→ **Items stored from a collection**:

"""

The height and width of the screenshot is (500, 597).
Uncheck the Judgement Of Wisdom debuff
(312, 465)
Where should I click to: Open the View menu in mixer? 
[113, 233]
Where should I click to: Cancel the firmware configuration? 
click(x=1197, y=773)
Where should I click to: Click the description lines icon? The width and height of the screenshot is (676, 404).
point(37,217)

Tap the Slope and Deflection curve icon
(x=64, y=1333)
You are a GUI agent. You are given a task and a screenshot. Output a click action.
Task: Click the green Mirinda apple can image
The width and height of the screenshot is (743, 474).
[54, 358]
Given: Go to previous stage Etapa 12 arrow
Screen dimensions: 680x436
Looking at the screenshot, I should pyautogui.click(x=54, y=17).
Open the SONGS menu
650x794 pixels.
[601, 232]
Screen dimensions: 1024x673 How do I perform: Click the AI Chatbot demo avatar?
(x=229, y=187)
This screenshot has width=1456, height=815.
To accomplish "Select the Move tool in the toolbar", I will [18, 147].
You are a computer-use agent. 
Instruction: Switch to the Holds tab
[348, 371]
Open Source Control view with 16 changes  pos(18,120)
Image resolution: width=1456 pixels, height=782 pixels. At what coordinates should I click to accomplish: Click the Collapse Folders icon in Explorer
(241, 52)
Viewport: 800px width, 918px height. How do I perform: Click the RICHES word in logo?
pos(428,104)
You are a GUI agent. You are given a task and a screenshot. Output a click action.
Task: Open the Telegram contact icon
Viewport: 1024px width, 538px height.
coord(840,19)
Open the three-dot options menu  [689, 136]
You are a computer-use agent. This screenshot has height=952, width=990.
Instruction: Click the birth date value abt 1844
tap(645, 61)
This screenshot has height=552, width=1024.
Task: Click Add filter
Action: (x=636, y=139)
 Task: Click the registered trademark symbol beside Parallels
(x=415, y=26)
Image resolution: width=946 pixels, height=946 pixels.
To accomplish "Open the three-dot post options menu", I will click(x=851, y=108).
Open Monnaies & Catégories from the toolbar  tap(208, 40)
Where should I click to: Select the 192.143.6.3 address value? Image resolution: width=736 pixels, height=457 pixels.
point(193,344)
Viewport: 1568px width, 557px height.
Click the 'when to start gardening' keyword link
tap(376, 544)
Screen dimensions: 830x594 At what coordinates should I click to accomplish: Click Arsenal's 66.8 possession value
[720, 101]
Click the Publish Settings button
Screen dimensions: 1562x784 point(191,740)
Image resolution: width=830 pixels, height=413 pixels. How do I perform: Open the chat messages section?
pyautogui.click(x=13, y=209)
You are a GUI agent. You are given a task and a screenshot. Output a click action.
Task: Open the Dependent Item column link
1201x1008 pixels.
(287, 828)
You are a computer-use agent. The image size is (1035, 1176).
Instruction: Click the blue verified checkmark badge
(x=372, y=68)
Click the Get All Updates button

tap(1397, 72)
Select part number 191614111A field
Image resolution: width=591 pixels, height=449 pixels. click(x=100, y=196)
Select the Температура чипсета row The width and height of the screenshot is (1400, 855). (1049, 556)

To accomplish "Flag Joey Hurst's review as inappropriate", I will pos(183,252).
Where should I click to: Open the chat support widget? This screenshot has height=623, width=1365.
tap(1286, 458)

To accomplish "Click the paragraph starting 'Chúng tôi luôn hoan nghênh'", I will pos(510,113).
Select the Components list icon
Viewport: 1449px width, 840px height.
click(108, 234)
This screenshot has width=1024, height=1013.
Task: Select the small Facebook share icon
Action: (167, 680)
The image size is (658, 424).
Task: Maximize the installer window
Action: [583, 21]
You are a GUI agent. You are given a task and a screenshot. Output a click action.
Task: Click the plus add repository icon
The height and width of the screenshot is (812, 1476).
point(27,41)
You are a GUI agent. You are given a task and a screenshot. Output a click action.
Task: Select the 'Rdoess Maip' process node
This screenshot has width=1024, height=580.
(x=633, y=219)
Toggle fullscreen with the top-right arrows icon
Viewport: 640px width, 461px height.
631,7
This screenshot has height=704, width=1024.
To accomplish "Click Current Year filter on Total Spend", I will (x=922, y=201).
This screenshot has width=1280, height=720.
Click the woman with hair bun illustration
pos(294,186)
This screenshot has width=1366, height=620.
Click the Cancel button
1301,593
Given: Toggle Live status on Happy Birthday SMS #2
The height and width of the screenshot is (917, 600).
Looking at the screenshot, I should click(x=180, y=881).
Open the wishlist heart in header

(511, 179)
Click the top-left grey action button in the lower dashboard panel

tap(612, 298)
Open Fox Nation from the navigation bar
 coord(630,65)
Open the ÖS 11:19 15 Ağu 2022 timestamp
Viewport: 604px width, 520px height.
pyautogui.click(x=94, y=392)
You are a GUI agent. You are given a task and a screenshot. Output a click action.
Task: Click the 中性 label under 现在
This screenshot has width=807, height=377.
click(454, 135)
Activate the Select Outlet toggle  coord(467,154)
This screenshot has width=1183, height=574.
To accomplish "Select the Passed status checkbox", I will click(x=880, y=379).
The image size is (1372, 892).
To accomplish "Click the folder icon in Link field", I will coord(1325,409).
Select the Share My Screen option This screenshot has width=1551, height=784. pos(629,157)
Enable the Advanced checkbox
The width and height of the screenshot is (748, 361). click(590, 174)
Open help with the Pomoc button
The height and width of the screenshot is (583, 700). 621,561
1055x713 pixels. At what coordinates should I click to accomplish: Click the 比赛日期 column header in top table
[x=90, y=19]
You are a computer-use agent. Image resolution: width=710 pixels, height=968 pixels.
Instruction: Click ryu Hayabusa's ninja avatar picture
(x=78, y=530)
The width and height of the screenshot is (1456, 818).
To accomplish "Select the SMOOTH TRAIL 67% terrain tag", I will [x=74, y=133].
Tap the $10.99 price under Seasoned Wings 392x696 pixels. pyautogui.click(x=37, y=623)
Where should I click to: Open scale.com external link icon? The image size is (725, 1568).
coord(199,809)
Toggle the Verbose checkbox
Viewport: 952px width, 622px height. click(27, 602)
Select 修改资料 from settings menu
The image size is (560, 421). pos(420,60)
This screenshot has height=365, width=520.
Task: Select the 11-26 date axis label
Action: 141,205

"""

→ **Problem to work on**: Rewrite the data above as a Markdown table with two columns, Row No. and Data Line, giving every nonblank line its own row.

→ **Final result**:
| Row No. | Data Line |
|---|---|
| 1 | The height and width of the screenshot is (500, 597). |
| 2 | Uncheck the Judgement Of Wisdom debuff |
| 3 | (312, 465) |
| 4 | Where should I click to: Open the View menu in mixer?  |
| 5 | [113, 233] |
| 6 | Where should I click to: Cancel the firmware configuration?  |
| 7 | click(x=1197, y=773) |
| 8 | Where should I click to: Click the description lines icon? The width and height of the screenshot is (676, 404). |
| 9 | point(37,217) |
| 10 | Tap the Slope and Deflection curve icon |
| 11 | (x=64, y=1333) |
| 12 | You are a GUI agent. You are given a task and a screenshot. Output a click action. |
| 13 | Task: Click the green Mirinda apple can image |
| 14 | The width and height of the screenshot is (743, 474). |
| 15 | [54, 358] |
| 16 | Given: Go to previous stage Etapa 12 arrow |
| 17 | Screen dimensions: 680x436 |
| 18 | Looking at the screenshot, I should pyautogui.click(x=54, y=17). |
| 19 | Open the SONGS menu |
| 20 | 650x794 pixels. |
| 21 | [601, 232] |
| 22 | Screen dimensions: 1024x673 How do I perform: Click the AI Chatbot demo avatar? |
| 23 | (x=229, y=187) |
| 24 | This screenshot has width=1456, height=815. |
| 25 | To accomplish "Select the Move tool in the toolbar", I will [18, 147]. |
| 26 | You are a computer-use agent.  |
| 27 | Instruction: Switch to the Holds tab |
| 28 | [348, 371] |
| 29 | Open Source Control view with 16 changes  pos(18,120) |
| 30 | Image resolution: width=1456 pixels, height=782 pixels. At what coordinates should I click to accomplish: Click the Collapse Folders icon in Explorer |
| 31 | (241, 52) |
| 32 | Viewport: 800px width, 918px height. How do I perform: Click the RICHES word in logo? |
| 33 | pos(428,104) |
| 34 | You are a GUI agent. You are given a task and a screenshot. Output a click action. |
| 35 | Task: Open the Telegram contact icon |
| 36 | Viewport: 1024px width, 538px height. |
| 37 | coord(840,19) |
| 38 | Open the three-dot options menu  [689, 136] |
| 39 | You are a computer-use agent. This screenshot has height=952, width=990. |
| 40 | Instruction: Click the birth date value abt 1844 |
| 41 | tap(645, 61) |
| 42 | This screenshot has height=552, width=1024. |
| 43 | Task: Click Add filter |
| 44 | Action: (x=636, y=139) |
| 45 |  Task: Click the registered trademark symbol beside Parallels |
| 46 | (x=415, y=26) |
| 47 | Image resolution: width=946 pixels, height=946 pixels. |
| 48 | To accomplish "Open the three-dot post options menu", I will click(x=851, y=108). |
| 49 | Open Monnaies & Catégories from the toolbar  tap(208, 40) |
| 50 | Where should I click to: Select the 192.143.6.3 address value? Image resolution: width=736 pixels, height=457 pixels. |
| 51 | point(193,344) |
| 52 | Viewport: 1568px width, 557px height. |
| 53 | Click the 'when to start gardening' keyword link |
| 54 | tap(376, 544) |
| 55 | Screen dimensions: 830x594 At what coordinates should I click to accomplish: Click Arsenal's 66.8 possession value |
| 56 | [720, 101] |
| 57 | Click the Publish Settings button |
| 58 | Screen dimensions: 1562x784 point(191,740) |
| 59 | Image resolution: width=830 pixels, height=413 pixels. How do I perform: Open the chat messages section? |
| 60 | pyautogui.click(x=13, y=209) |
| 61 | You are a GUI agent. You are given a task and a screenshot. Output a click action. |
| 62 | Task: Open the Dependent Item column link |
| 63 | 1201x1008 pixels. |
| 64 | (287, 828) |
| 65 | You are a computer-use agent. The image size is (1035, 1176). |
| 66 | Instruction: Click the blue verified checkmark badge |
| 67 | (x=372, y=68) |
| 68 | Click the Get All Updates button |
| 69 | tap(1397, 72) |
| 70 | Select part number 191614111A field |
| 71 | Image resolution: width=591 pixels, height=449 pixels. click(x=100, y=196) |
| 72 | Select the Температура чипсета row The width and height of the screenshot is (1400, 855). (1049, 556) |
| 73 | To accomplish "Flag Joey Hurst's review as inappropriate", I will pos(183,252). |
| 74 | Where should I click to: Open the chat support widget? This screenshot has height=623, width=1365. |
| 75 | tap(1286, 458) |
| 76 | To accomplish "Click the paragraph starting 'Chúng tôi luôn hoan nghênh'", I will pos(510,113). |
| 77 | Select the Components list icon |
| 78 | Viewport: 1449px width, 840px height. |
| 79 | click(108, 234) |
| 80 | This screenshot has width=1024, height=1013. |
| 81 | Task: Select the small Facebook share icon |
| 82 | Action: (167, 680) |
| 83 | The image size is (658, 424). |
| 84 | Task: Maximize the installer window |
| 85 | Action: [583, 21] |
| 86 | You are a GUI agent. You are given a task and a screenshot. Output a click action. |
| 87 | Task: Click the plus add repository icon |
| 88 | The height and width of the screenshot is (812, 1476). |
| 89 | point(27,41) |
| 90 | You are a GUI agent. You are given a task and a screenshot. Output a click action. |
| 91 | Task: Select the 'Rdoess Maip' process node |
| 92 | This screenshot has width=1024, height=580. |
| 93 | (x=633, y=219) |
| 94 | Toggle fullscreen with the top-right arrows icon |
| 95 | Viewport: 640px width, 461px height. |
| 96 | 631,7 |
| 97 | This screenshot has height=704, width=1024. |
| 98 | To accomplish "Click Current Year filter on Total Spend", I will (x=922, y=201). |
| 99 | This screenshot has width=1280, height=720. |
| 100 | Click the woman with hair bun illustration |
| 101 | pos(294,186) |
| 102 | This screenshot has width=1366, height=620. |
| 103 | Click the Cancel button |
| 104 | 1301,593 |
| 105 | Given: Toggle Live status on Happy Birthday SMS #2 |
| 106 | The height and width of the screenshot is (917, 600). |
| 107 | Looking at the screenshot, I should click(x=180, y=881). |
| 108 | Open the wishlist heart in header |
| 109 | (511, 179) |
| 110 | Click the top-left grey action button in the lower dashboard panel |
| 111 | tap(612, 298) |
| 112 | Open Fox Nation from the navigation bar |
| 113 |  coord(630,65) |
| 114 | Open the ÖS 11:19 15 Ağu 2022 timestamp |
| 115 | Viewport: 604px width, 520px height. |
| 116 | pyautogui.click(x=94, y=392) |
| 117 | You are a GUI agent. You are given a task and a screenshot. Output a click action. |
| 118 | Task: Click the 中性 label under 现在 |
| 119 | This screenshot has width=807, height=377. |
| 120 | click(454, 135) |
| 121 | Activate the Select Outlet toggle  coord(467,154) |
| 122 | This screenshot has width=1183, height=574. |
| 123 | To accomplish "Select the Passed status checkbox", I will click(x=880, y=379). |
| 124 | The image size is (1372, 892). |
| 125 | To accomplish "Click the folder icon in Link field", I will coord(1325,409). |
| 126 | Select the Share My Screen option This screenshot has width=1551, height=784. pos(629,157) |
| 127 | Enable the Advanced checkbox |
| 128 | The width and height of the screenshot is (748, 361). click(590, 174) |
| 129 | Open help with the Pomoc button |
| 130 | The height and width of the screenshot is (583, 700). 621,561 |
| 131 | 1055x713 pixels. At what coordinates should I click to accomplish: Click the 比赛日期 column header in top table |
| 132 | [x=90, y=19] |
| 133 | You are a computer-use agent. Image resolution: width=710 pixels, height=968 pixels. |
| 134 | Instruction: Click ryu Hayabusa's ninja avatar picture |
| 135 | (x=78, y=530) |
| 136 | The width and height of the screenshot is (1456, 818). |
| 137 | To accomplish "Select the SMOOTH TRAIL 67% terrain tag", I will [x=74, y=133]. |
| 138 | Tap the $10.99 price under Seasoned Wings 392x696 pixels. pyautogui.click(x=37, y=623) |
| 139 | Where should I click to: Open scale.com external link icon? The image size is (725, 1568). |
| 140 | coord(199,809) |
| 141 | Toggle the Verbose checkbox |
| 142 | Viewport: 952px width, 622px height. click(27, 602) |
| 143 | Select 修改资料 from settings menu |
| 144 | The image size is (560, 421). pos(420,60) |
| 145 | This screenshot has height=365, width=520. |
| 146 | Task: Select the 11-26 date axis label |
| 147 | Action: 141,205 |